Large areas of carnage could be seen everywhere.
I slowly began my search in the concrete jungle. Snow people were gradually becoming increasingly hard to find as the heat sinks and asphaltum slowly spread.
Snowmen and their families usually congregate near dwellings inhabited by human children, but the grounds were barren around nearby highrises. All that could be found was one sad-looking snow bunny who was missing one ear. These li’l critters obviously did not multiply like rabbits under the heat of the midday sun.
Parasols and umbrellas were popular choices to prevent evaporation of delicate surfaces with high-moisture content exposed to the harsh reality of the day. Tucking an umbrella into the spokes of a bicycle was probably not a good idea considering that snow people usually do not have legs worthy of mobility. Escape was futile.
Some sought solace and support, drifting sadly into circles looking for comfort from others like them.
After searching in the distant hills, I found those who had dirtied their previously pristine reputations.
The photographs I was taking were the last remaining records of what were once some upstanding snow men and women.
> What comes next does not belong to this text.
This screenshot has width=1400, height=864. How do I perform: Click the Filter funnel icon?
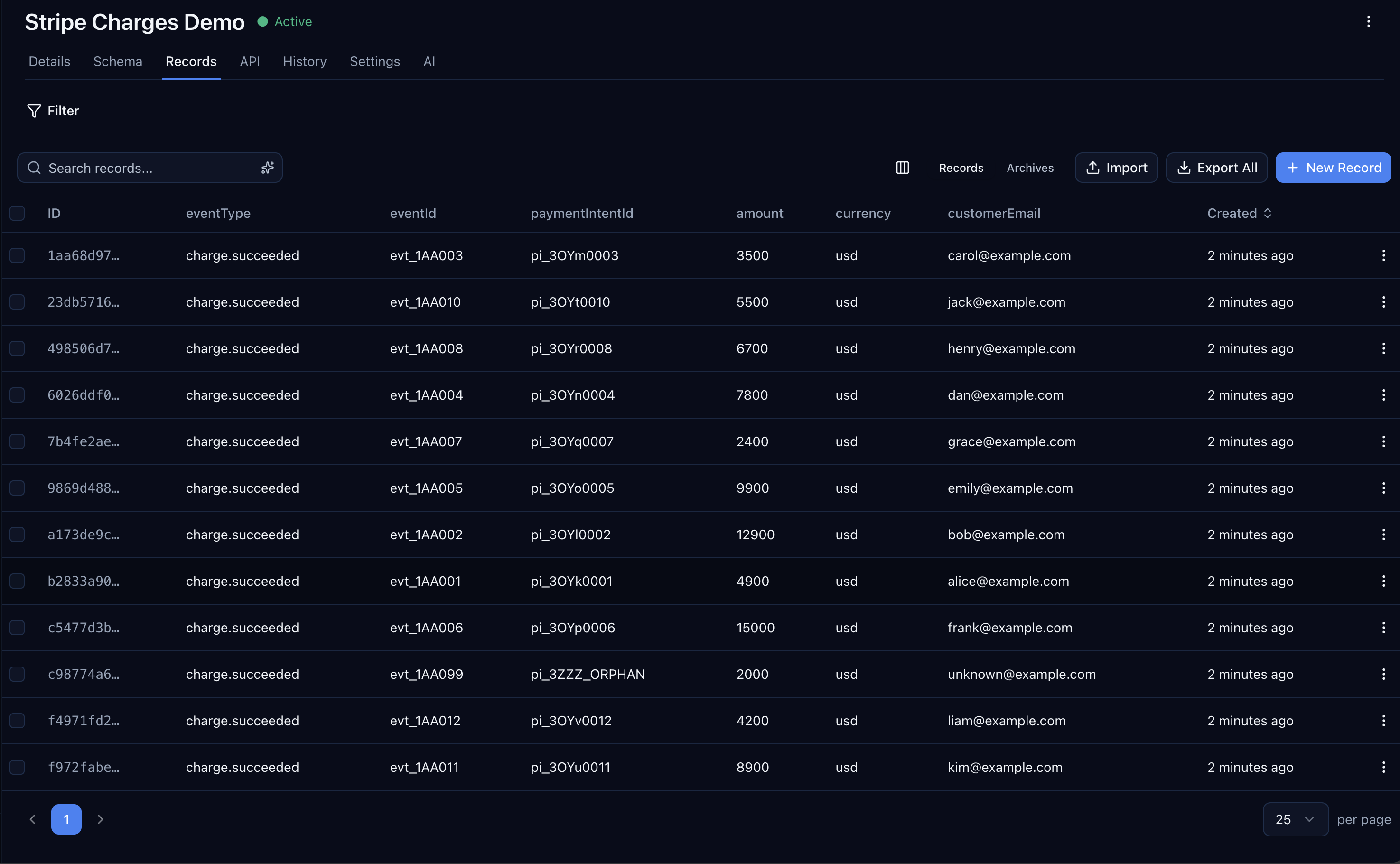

Additional forensics staff would have to be called in to determine more details by looking at the photos of the splattered snow.
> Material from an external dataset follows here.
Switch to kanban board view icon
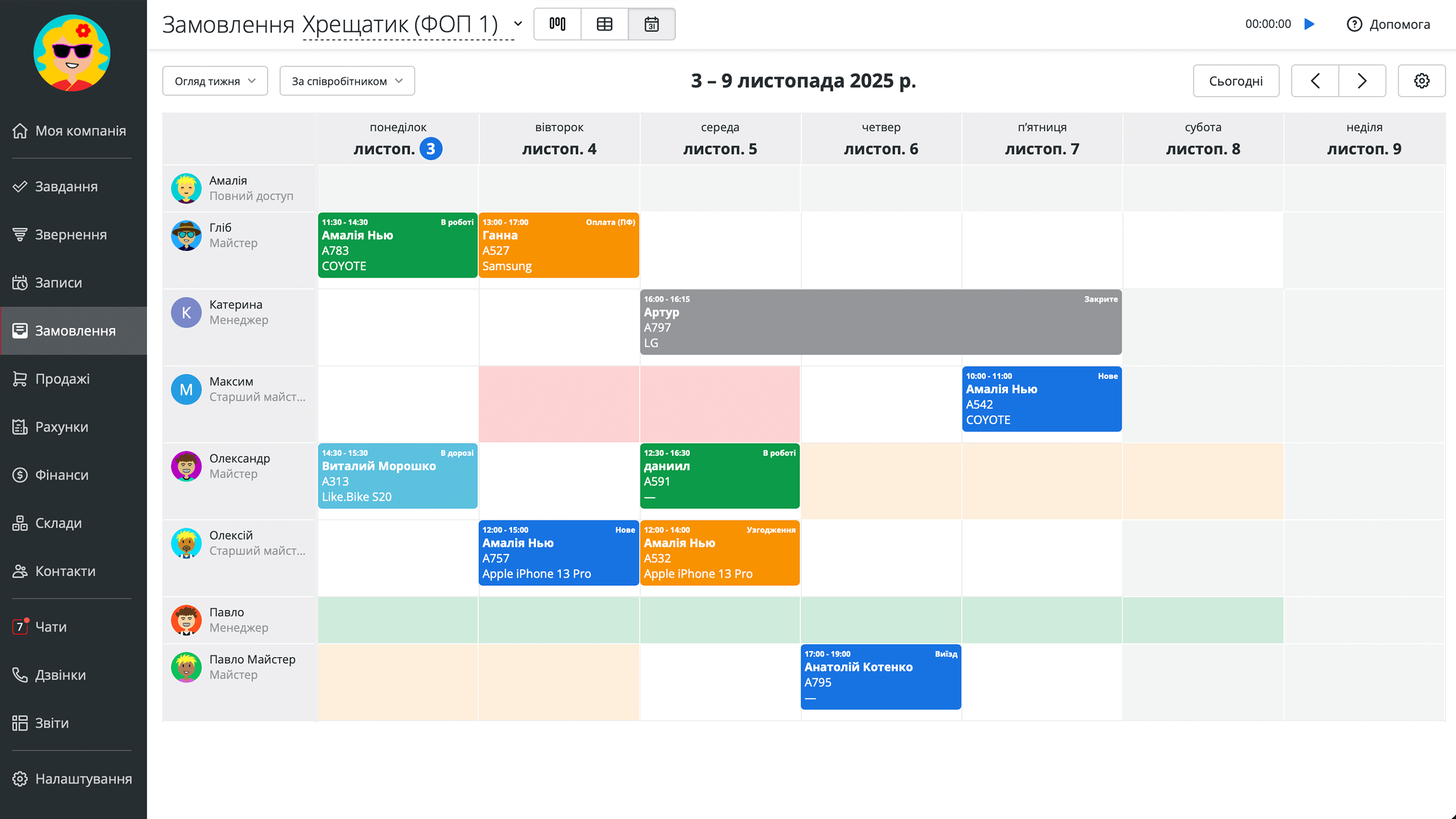point(557,24)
Several victims had obviously realized the serious of their predicaments and tried heading for cooler pastures where the dark pavement would not absorb the sun’s harmful rays. Like Lot’s wife, they were immobile.
Some sought to console each other even though their relationship was dissolving before their eyes.
Some did not make it out of Skid Row; some sought sanctuary in local drinking establishments. I guess the Creator knew that those with bottle caps for noses might have a weakness for the brew.
Some poor sods never made it past the intersection where the nitty gritty of urban life ground them down to pulp.
Others only wanted cool shelter on an increasingly warm day. Entire families of snow people and snow animals fled for the hills and hunkered down in some kamakura, the local version of a snow hut or quinzee. Parents were willing to sully themselves if their children could remain untouched.
I stumbled upon the aftermath of what looked like the Great Snowpocalypse of 2014. I could picture it all: Snowman against snowman, snowballs piled high, and the thick, cold walls of the snow forts. These snow people were obviously great engineers and architects as well as masters of warfare.
Few wanted to step forth and give testimony about the horrors that they witnessed. The ducks and the rabbit refused to squeal. The dwarves were too happy about the whole thing for my liking.
Did anybody ever warn them that places with fuel trucks and palm trees might not be the best places for snow people?
Mountains of innocent victims piled high on every street corner? No sanctuary in refrigerated quarters or delivery service of items that must be kept cool was offered.
By the end of the day, all that was left was some sloppy, grey slush and a tin can that might have been a trendy snowman’s fashion statement in better times.
What can a snow man in Japan do but pray to the snow gods that they will be reincarnated as a snow drift or possibly a kamakura in Akita or Hokkaido to provide shelter to others in similar straits.